The fact that anorectic, patients show an aversion toward sex is not surprising, given how they relate to their own bodies. Many of the studies mentioned above describe how deeply AN patients are concerned and displeased with their physical appearance. A sex therapist would recognize that such concern and displeasure is enough to generate anticipatory negative feelings (also called spectatoring by Kaplan, 1974), which in turn interfere with desire. The picture becomes ever clearer if we consider that sexual aversion and phobia are believed to strike emotionally vulnerable individuals who are unable to sustain psychodynamic and relational stressors in the way that "biologically normal" people would (Kaplan, 1987). However, Stuart, Hammond, and Pratt (1986) failed to shed light on the psychobiological characteristics of women who did not experience sexual drive. In our opinion, their pool of patients was not homogeneous enough to allow clear-cut results.

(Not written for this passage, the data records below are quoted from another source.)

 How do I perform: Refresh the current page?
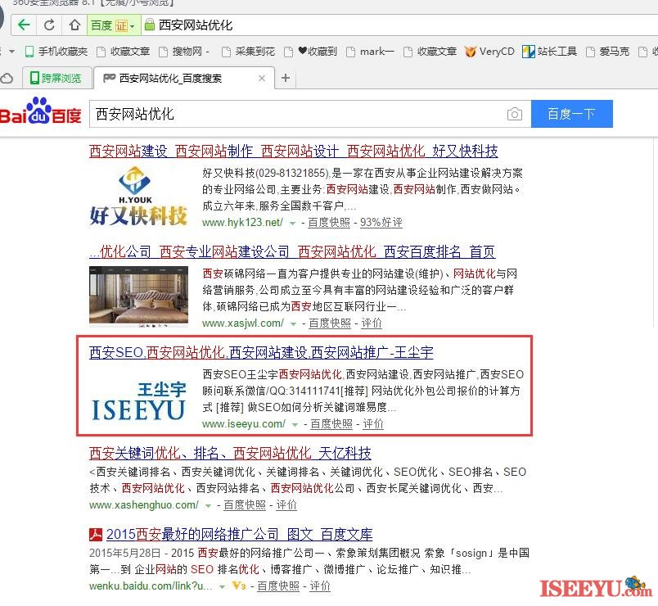tap(50, 25)
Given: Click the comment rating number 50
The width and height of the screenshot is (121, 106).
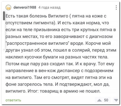Looking at the screenshot, I should click(106, 100).

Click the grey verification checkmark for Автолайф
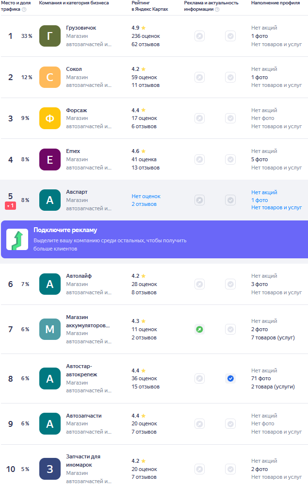coord(230,284)
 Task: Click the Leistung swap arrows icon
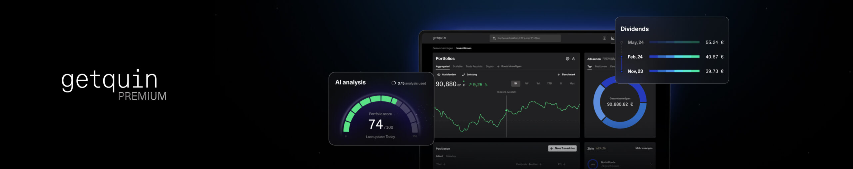(x=463, y=75)
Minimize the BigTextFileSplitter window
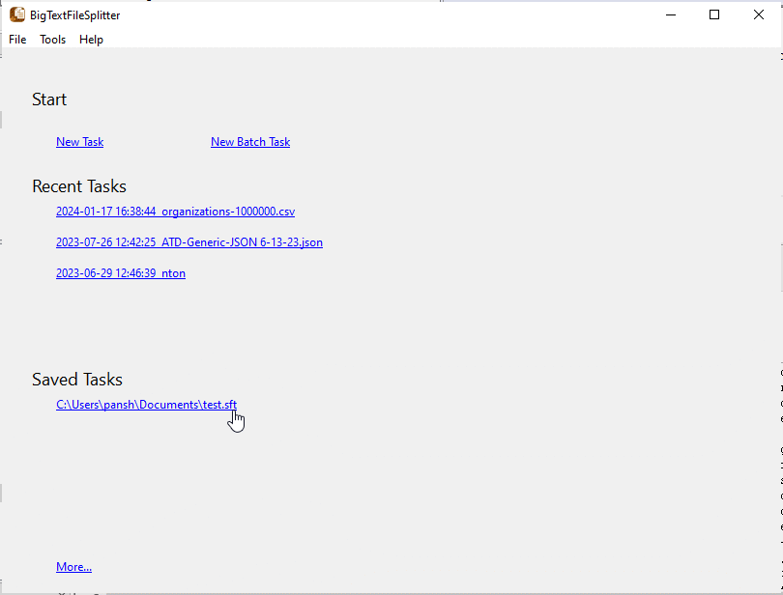The height and width of the screenshot is (595, 783). [x=670, y=14]
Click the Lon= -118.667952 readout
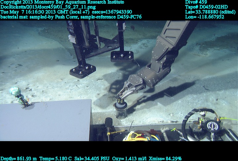This screenshot has height=161, width=238. click(x=205, y=17)
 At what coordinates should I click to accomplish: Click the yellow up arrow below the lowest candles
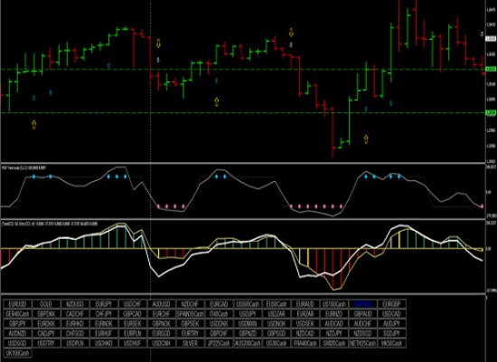click(x=366, y=139)
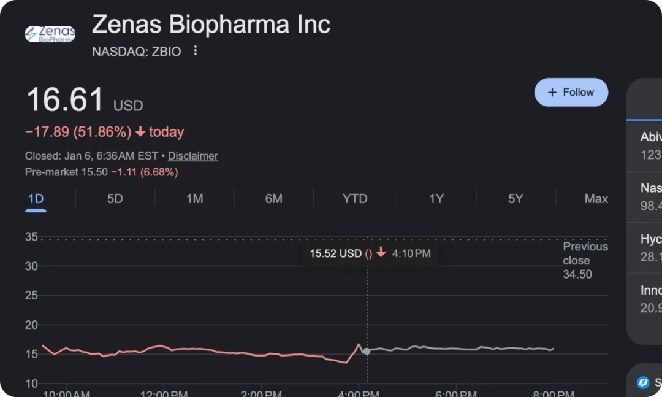Open the Disclaimer link
The image size is (662, 397).
pyautogui.click(x=193, y=156)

As mentioned before, the onset of AN can occur (but is less common) in adulthood and consequently may strike married women and create problems in the couple's functioning. Van der Broucke, Vandereycken, and Vertommen (1993) hypothesized that marital communication in these couples would be blocked by the patient's inability to express her feelings. The authors conceptualized a distinction between couples wherein a spouse was sick before the marriage or became ill at a later time: an eating-disordered patient may enter and maintain a marital relationship in a certain way, whereas the characteristics of couples struck by a later onset are presumed to be completely different. Contrary to expectations, their findings did not distinguish between early or late onset. When compared with the non eating-disordered couples, subjects with AN showed a flat way of communicating (meaning that they used less criticism or disagreement) and their interaction was less destructive in case of conflicts. On the other hand, those couples made fewer positive comments and thereby contributed to the impression that couples with an eating-disordered spouse had distant and less rewarding interactions.